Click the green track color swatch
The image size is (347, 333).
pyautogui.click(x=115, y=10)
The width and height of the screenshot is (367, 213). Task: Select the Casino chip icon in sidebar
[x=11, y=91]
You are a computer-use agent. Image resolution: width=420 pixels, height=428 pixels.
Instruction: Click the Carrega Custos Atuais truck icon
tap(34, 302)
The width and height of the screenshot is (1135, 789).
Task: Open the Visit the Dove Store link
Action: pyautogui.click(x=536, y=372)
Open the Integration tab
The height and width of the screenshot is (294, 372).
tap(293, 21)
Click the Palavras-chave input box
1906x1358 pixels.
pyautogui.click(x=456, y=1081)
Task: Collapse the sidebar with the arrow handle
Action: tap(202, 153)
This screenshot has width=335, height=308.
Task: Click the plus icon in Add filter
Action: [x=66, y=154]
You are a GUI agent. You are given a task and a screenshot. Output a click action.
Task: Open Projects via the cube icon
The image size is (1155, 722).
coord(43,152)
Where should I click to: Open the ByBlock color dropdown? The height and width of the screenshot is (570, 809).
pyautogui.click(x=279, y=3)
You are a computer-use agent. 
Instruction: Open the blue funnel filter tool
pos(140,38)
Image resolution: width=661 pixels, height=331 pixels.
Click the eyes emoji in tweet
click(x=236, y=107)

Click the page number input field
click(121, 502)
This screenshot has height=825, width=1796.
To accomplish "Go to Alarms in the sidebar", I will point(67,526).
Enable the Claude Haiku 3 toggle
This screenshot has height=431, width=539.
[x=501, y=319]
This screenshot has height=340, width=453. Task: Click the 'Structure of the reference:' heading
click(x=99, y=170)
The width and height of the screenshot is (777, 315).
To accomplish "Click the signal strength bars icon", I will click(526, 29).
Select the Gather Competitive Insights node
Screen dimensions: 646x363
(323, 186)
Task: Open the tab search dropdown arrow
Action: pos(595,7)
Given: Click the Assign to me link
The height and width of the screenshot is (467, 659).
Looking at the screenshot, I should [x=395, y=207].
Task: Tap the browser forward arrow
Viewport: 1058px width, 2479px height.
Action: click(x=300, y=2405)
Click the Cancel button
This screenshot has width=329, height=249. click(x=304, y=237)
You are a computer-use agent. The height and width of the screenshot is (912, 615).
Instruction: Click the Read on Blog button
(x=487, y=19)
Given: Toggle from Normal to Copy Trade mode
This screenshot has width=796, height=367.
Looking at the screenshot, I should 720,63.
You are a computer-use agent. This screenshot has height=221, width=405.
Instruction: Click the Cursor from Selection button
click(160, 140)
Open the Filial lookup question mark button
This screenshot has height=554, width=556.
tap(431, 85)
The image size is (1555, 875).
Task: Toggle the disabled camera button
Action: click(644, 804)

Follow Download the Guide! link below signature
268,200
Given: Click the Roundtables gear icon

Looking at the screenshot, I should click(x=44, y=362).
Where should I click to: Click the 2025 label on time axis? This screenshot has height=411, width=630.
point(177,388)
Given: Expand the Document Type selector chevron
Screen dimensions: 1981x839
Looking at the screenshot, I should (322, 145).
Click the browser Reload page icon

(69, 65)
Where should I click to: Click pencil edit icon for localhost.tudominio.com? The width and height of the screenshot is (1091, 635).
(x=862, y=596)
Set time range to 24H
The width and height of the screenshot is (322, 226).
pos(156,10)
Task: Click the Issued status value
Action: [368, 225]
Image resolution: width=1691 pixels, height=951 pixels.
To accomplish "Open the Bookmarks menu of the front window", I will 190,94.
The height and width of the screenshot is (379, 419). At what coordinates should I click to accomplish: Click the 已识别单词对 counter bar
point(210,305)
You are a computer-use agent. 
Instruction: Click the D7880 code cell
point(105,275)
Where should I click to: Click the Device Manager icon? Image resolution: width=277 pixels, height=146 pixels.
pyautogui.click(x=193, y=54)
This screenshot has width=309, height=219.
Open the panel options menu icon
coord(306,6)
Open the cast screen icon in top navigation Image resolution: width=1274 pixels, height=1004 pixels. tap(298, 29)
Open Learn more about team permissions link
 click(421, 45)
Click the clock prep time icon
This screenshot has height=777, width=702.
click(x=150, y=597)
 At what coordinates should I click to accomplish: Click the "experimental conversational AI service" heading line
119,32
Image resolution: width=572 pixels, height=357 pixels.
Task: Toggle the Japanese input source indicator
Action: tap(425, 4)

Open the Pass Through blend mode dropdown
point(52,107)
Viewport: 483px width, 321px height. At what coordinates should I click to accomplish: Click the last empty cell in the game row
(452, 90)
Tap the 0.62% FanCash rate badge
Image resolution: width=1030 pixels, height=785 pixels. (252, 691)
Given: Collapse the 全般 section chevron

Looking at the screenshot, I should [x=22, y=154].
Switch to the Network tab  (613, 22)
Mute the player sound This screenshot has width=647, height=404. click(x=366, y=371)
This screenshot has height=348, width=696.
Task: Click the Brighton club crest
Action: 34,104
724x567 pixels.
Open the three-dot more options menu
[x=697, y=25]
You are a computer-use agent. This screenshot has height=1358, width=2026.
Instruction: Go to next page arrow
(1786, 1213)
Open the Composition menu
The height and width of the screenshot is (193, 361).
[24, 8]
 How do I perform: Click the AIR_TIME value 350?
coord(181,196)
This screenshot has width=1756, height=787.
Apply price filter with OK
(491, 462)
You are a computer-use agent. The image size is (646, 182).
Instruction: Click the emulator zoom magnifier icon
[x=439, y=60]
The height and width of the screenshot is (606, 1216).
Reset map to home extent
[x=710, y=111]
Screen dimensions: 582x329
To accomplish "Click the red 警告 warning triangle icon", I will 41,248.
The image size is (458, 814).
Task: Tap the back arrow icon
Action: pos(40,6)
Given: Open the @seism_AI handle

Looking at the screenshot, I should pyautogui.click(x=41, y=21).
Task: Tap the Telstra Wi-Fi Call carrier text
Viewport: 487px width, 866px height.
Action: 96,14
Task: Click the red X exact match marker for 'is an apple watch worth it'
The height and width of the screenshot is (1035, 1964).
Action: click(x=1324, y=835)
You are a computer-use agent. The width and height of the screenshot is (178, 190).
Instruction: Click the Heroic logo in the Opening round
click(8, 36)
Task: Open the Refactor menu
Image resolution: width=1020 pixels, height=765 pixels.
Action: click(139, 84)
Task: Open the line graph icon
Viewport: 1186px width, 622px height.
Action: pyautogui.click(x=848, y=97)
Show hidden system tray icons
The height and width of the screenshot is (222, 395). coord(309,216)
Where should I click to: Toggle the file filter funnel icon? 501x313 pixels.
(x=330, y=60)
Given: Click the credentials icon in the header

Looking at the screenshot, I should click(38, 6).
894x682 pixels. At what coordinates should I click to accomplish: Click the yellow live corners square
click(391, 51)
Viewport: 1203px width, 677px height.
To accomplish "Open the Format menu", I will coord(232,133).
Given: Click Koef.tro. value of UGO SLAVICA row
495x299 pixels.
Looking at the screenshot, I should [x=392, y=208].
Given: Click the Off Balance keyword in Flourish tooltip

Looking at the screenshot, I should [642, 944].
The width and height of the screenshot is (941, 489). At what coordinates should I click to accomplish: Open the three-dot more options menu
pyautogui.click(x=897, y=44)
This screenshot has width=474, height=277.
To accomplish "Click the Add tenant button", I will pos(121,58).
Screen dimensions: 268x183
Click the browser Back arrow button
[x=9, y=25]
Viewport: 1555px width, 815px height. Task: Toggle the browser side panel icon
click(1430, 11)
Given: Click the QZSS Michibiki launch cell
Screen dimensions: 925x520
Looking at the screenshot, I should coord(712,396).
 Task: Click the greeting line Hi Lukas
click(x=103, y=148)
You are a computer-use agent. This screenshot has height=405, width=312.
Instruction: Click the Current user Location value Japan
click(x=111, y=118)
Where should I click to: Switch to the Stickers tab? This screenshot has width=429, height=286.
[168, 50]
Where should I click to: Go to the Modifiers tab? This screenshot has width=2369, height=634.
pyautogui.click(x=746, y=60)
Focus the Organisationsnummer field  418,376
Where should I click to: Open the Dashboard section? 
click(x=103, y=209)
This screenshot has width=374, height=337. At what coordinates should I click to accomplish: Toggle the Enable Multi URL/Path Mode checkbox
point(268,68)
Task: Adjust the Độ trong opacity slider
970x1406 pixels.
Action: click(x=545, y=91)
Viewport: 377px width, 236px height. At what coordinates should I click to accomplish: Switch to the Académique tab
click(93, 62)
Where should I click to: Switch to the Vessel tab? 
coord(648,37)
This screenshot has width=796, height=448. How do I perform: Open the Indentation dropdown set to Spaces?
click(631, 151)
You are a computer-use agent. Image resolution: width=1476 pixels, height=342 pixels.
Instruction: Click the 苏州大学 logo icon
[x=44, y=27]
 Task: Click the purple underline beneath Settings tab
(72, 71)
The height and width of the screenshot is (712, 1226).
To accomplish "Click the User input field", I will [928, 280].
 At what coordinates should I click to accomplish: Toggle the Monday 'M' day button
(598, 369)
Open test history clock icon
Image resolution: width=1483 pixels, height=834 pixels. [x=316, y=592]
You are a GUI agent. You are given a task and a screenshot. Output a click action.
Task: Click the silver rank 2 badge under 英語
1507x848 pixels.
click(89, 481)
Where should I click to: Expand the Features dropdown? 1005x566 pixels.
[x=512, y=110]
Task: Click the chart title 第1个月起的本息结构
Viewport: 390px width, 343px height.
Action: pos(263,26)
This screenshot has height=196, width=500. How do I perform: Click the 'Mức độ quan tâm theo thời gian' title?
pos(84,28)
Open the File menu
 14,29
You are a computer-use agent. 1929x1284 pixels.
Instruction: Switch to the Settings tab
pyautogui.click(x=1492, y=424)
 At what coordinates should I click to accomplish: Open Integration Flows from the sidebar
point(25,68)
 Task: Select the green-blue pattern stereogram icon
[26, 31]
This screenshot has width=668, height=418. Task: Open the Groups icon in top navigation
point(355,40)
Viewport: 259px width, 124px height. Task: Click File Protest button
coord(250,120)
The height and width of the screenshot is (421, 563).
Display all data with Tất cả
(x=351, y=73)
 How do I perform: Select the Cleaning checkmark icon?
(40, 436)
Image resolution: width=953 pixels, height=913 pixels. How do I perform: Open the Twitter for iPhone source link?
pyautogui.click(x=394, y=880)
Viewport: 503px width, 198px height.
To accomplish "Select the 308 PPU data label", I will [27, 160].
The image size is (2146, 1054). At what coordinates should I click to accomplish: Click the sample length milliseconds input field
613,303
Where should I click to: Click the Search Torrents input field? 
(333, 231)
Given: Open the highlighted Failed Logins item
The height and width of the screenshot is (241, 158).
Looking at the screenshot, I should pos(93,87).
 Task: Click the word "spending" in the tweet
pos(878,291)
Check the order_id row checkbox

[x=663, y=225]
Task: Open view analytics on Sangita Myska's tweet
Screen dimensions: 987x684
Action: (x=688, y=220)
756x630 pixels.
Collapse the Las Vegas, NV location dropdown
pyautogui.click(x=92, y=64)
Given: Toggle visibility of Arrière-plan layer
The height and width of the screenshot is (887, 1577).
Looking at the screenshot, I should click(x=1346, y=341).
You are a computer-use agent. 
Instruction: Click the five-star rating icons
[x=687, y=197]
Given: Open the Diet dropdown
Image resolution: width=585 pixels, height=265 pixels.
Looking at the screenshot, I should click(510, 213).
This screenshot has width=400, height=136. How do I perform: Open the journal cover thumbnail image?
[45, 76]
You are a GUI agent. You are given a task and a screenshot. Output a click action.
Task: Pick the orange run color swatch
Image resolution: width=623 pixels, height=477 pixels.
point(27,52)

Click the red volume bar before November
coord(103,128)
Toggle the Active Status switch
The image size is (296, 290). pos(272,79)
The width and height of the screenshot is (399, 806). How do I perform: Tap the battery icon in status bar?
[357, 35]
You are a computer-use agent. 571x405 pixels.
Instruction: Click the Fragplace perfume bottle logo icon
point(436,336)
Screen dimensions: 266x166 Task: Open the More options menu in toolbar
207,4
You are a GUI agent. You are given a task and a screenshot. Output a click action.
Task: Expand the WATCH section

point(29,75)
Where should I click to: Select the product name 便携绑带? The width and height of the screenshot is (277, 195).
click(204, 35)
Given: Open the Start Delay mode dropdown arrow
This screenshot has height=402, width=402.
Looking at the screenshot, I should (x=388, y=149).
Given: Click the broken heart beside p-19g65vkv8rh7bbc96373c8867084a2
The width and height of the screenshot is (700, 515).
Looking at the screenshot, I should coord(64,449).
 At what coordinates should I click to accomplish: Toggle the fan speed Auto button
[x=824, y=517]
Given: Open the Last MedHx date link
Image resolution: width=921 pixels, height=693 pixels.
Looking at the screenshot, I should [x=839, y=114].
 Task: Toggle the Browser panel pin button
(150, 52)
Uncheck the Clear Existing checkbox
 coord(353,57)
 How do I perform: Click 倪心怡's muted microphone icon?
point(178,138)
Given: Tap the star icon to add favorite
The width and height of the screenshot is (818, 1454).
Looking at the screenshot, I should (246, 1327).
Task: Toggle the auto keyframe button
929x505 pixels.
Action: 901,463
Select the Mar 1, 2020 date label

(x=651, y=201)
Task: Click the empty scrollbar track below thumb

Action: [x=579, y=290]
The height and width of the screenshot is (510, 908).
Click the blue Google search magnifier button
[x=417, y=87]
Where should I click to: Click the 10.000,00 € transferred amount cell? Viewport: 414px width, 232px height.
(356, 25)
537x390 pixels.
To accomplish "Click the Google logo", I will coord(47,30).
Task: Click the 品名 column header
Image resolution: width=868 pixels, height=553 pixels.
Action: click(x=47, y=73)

# # # #

Given instruction: Return the lines of the items from the line containing "Where should I click to: Click the Device" through the line containing "Switch to the Network", inclusive, as a JSON list of strings with one string per line. Leave out any blank lines.

Problem solution:
[
  "Where should I click to: Click the Device Manager icon? Image resolution: width=277 pixels, height=146 pixels.",
  "pyautogui.click(x=193, y=54)",
  "This screenshot has width=309, height=219.",
  "Open the panel options menu icon",
  "coord(306,6)",
  "Open the cast screen icon in top navigation Image resolution: width=1274 pixels, height=1004 pixels. tap(298, 29)",
  "Open Learn more about team permissions link",
  " click(421, 45)",
  "Click the clock prep time icon",
  "This screenshot has height=777, width=702.",
  "click(x=150, y=597)",
  " At what coordinates should I click to accomplish: Click the \"experimental conversational AI service\" heading line",
  "119,32",
  "Image resolution: width=572 pixels, height=357 pixels.",
  "Task: Toggle the Japanese input source indicator",
  "Action: tap(425, 4)",
  "Open the Pass Through blend mode dropdown",
  "point(52,107)",
  "Viewport: 483px width, 321px height. At what coordinates should I click to accomplish: Click the last empty cell in the game row",
  "(452, 90)",
  "Tap the 0.62% FanCash rate badge",
  "Image resolution: width=1030 pixels, height=785 pixels. (252, 691)",
  "Given: Collapse the 全般 section chevron",
  "Looking at the screenshot, I should [x=22, y=154].",
  "Switch to the Network tab  (613, 22)"
]